Bedingt durch die Wohnortwechsel der Familie, besuchte F. zunächst Schulen in der Schweiz, sein Studium der Rechtswissenschaften absolvierte er dagegen in der Bundesrepublik. Während der Referendarzeit arbeitete er als Assistent am Heidelberger Max-Planck-Institut für ausländisches Öffentliches Recht und Völkerrecht, anschließend zwei Jahre als Rechtsanwalt in der Mannheimer Anwaltskanzlei Zutt und Schilling.

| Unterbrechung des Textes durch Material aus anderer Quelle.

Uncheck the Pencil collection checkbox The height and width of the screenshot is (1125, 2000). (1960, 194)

Seine unternehmerische Laufbahn begann F., als er 1961 in die von seinem Urgroßvater Carl Johann Freudenberg 1849 in Weinheim gegründete Freudenberg-Gruppe eintrat, wo er zunächst ein "Lehrjahr" in der Weinheimer Gerberei, der Ursprungszelle der Freudenberg-Gruppe, absolvierte. Danach leitete er sieben Jahre lang eine Freudenberg-Gerberei in Mexiko. 1969 kehrte er als Vertriebsleiter Vliesstoff nach Weinheim zurück. 1972 wurde er als pers. haftender Gesellschafter Mitglied der Unternehmensleitung. Als sich sein Bruder Hermann Freudenberg (geb. 18. Aug. 1924), ab 1959 pers. haftender und geschäftsführender Gesellschafter, zum 1. März 1988 in den Gesellschafterausschuss der Familien-Holding zurückzog und deren Vorsitz übernahm, wurde F. neuer Sprecher der Unternehmensleitung der Holding Freudenberg & Co. und der Stammfirma Carl Freudenberg. F. übernahm dabei die Ressorts Personal und Soziales sowie die Bereiche Finanzen, Recht, Steuern und Gesellschafterangelegenheiten.

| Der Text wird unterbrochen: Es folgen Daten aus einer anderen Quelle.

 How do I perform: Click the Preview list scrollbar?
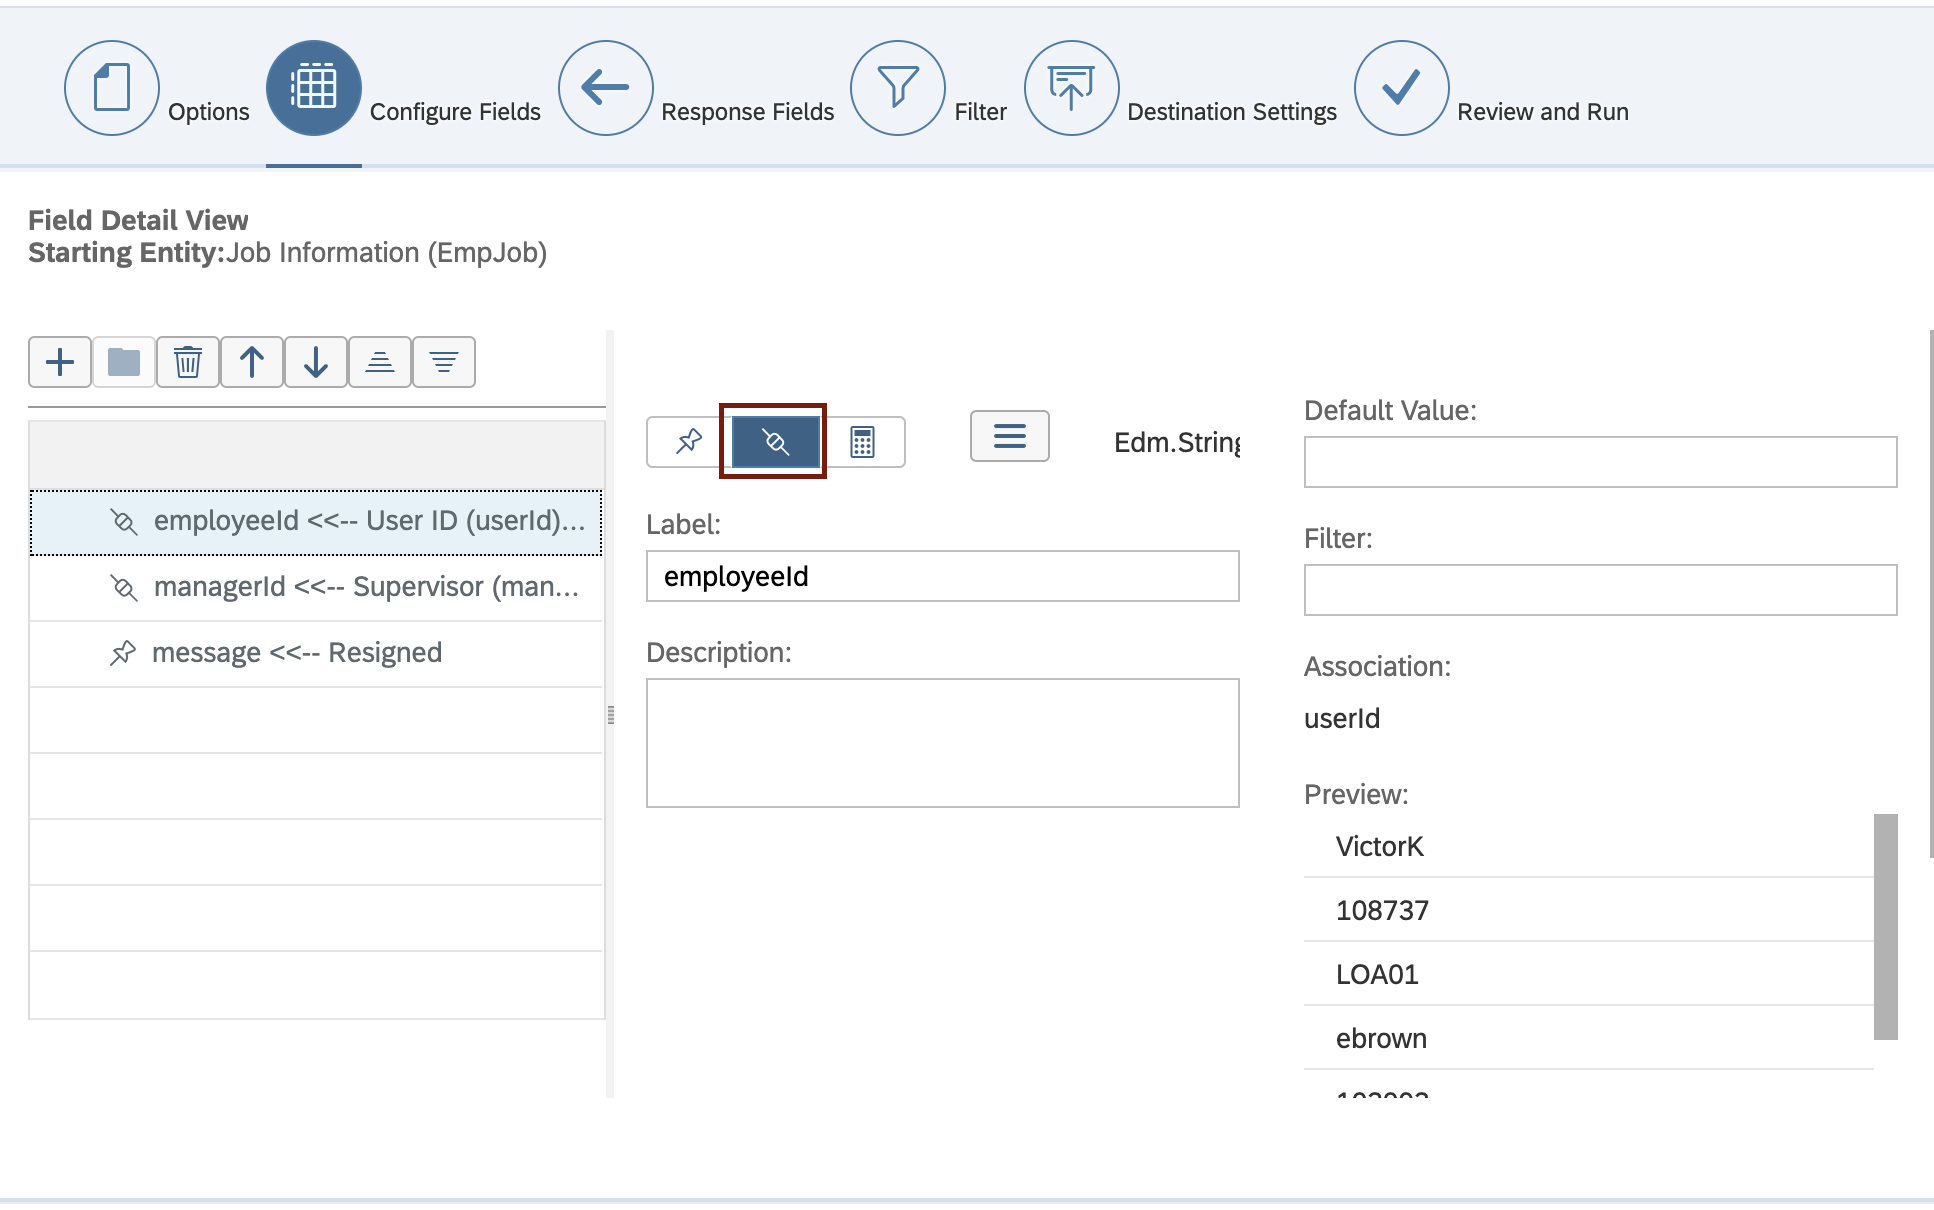[x=1885, y=926]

Zum Programm der Freudenberg-Gruppe zählen vor allem Produkte der Dichtungs- und Schwingungstechnik (u. a. Präzisionsdichtungen Marke Simmerring), Spezial-Schmierstoffe, Kautschuk-Bodenbeläge, Vliesstoffe, Artikel für die mechanisierte Haushaltsreinigung (Marke Vileda) und Schuhe (Marke Elefanten).
F., den die Frankfurter Allgemeine Zeitung (17.12.1996) als "Mann des Maßhaltens und des geduldigen Abwägens" apostrophierte, hatte wesentlichen Anteil an der transparenten Struktur der Unternehmensgruppe. Insbesondere fiel in seine Amtszeit die Reorganisation des Stammhauses Carl Freudenberg, in deren Rahmen die bisherigen Aktivitäten des Stammhauses Carl Freudenberg in neun selbständige Produktions- und Servicegesellschaften ausgegliedert wurden. Die Strategie der "relativ stetigen Optimierung von Portfolio und regionaler Präsenz" wurde unter F. durch weitere Kooperationen und kleinere Akquisitionen konsequent fortgesetzt. Im Geschäftsjahr 1996 (1995) erreichte die Freudenberg-Gruppe einen Weltumsatz von 5.400 (5.018) Mio. DM, davon entfielen rd. 33 % auf das europäische Ausland und 20,5 % auf Nordamerika. Den asiatischen Raum bearbeitete Freudenberg in Kooperation mit den japanischen Partnern und Minderheitsbeteiligungen NOK Corporation (Anteil 23 %) und Japan Vilene Company (JVC; Anteil 20 %). Der Jahresüberschuss wurde für 1995 (1994) mit 134,5 (132,2) Mio. DM angegeben, die Zahl der Mitarbeiter per Ende 1996 mit 25.821, von denen allerdings nur noch 45 % dem Standort Deutschland zugerechnet wurden.
Im Dez. 1996 kündigte F. sein Ausscheiden aus dem aktiven Management zum 30. Juni 1997 an. Neuer Sprecher der Unternehmensleitung wurde zum 1. Juli 1997 Peter Bettermann, mit dem erstmals ein familienfremder Manager diese Rolle übernahm. F. selbst trat den Vorsitz des Gesellschafterausschusses der Freudenberg & Co. an, den er mit Erreichen der Altersgrenze 2005 wieder abgab.
F. starb am 3. Juni 2017 im Alter von 84 Jahren in Heidelberg. Neben seiner Frau Annegret, geb. Bartholomé, hinterließ er seine fünf Kinder Anna Katharina, Sebastian, Martin, Monica und Hans sowie 24 Enkelkinder.
Literatur: Joachim Scholtyseck: "Freudenberg, ein Familienunternehmen in Kaiserreich, Demokratie und Diktatur" (16).
2024: Carsten Knop/Werner Plumpe: "Freudenberg 1849-2024. Ein Start-up der Revolution". Sachbuch.
Mitgliedschaften/Ämter: F. war Mitglied verschiedener Bei- und Aufsichtsräte.